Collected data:
★ ★ ★

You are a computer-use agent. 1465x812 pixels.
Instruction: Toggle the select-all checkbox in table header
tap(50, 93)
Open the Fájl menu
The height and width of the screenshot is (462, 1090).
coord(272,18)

★ ★ ★

WORK INSTRUCTION =>
From the first line to the last, restate the data above exactly.

ANSWER BELOW =>
You are a computer-use agent. 1465x812 pixels.
Instruction: Toggle the select-all checkbox in table header
tap(50, 93)
Open the Fájl menu
The height and width of the screenshot is (462, 1090).
coord(272,18)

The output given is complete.